Task goal → In the data below, change every "computer-use agent" to "desktop automation agent" and leave all other text as it is.

Input records →

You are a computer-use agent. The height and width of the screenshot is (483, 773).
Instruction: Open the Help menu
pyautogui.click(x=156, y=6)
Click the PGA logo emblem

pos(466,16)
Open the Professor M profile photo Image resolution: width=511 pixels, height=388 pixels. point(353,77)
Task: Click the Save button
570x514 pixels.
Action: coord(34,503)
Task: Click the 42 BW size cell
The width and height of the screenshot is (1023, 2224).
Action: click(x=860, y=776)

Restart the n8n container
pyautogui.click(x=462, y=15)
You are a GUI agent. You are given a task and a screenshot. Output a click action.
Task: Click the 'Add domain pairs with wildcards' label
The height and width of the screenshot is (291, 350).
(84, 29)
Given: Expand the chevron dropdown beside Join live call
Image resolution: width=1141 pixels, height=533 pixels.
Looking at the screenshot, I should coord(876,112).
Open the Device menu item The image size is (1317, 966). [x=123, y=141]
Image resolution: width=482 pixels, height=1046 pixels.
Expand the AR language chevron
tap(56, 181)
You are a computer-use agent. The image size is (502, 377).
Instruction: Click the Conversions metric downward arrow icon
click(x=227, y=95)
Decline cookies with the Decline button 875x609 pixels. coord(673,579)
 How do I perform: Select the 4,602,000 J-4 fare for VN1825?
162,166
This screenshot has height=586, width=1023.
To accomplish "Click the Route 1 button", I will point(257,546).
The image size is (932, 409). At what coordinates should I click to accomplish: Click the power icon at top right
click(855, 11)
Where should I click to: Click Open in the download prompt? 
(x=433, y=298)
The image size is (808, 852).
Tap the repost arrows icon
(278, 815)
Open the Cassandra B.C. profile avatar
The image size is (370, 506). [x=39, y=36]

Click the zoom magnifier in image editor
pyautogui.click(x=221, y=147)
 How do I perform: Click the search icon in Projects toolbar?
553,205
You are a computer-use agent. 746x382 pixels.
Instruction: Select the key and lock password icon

Task result →
You are a desktop automation agent. The height and width of the screenshot is (483, 773).
Instruction: Open the Help menu
pyautogui.click(x=156, y=6)
Click the PGA logo emblem

pos(466,16)
Open the Professor M profile photo Image resolution: width=511 pixels, height=388 pixels. point(353,77)
Task: Click the Save button
570x514 pixels.
Action: coord(34,503)
Task: Click the 42 BW size cell
The width and height of the screenshot is (1023, 2224).
Action: click(x=860, y=776)

Restart the n8n container
pyautogui.click(x=462, y=15)
You are a GUI agent. You are given a task and a screenshot. Output a click action.
Task: Click the 'Add domain pairs with wildcards' label
The height and width of the screenshot is (291, 350).
(84, 29)
Given: Expand the chevron dropdown beside Join live call
Image resolution: width=1141 pixels, height=533 pixels.
Looking at the screenshot, I should coord(876,112).
Open the Device menu item The image size is (1317, 966). [x=123, y=141]
Image resolution: width=482 pixels, height=1046 pixels.
Expand the AR language chevron
tap(56, 181)
You are a desktop automation agent. The image size is (502, 377).
Instruction: Click the Conversions metric downward arrow icon
click(x=227, y=95)
Decline cookies with the Decline button 875x609 pixels. coord(673,579)
 How do I perform: Select the 4,602,000 J-4 fare for VN1825?
162,166
This screenshot has height=586, width=1023.
To accomplish "Click the Route 1 button", I will point(257,546).
The image size is (932, 409). At what coordinates should I click to accomplish: Click the power icon at top right
click(855, 11)
Where should I click to: Click Open in the download prompt? 
(x=433, y=298)
The image size is (808, 852).
Tap the repost arrows icon
(278, 815)
Open the Cassandra B.C. profile avatar
The image size is (370, 506). [x=39, y=36]

Click the zoom magnifier in image editor
pyautogui.click(x=221, y=147)
 How do I perform: Click the search icon in Projects toolbar?
553,205
You are a desktop automation agent. 746x382 pixels.
Instruction: Select the key and lock password icon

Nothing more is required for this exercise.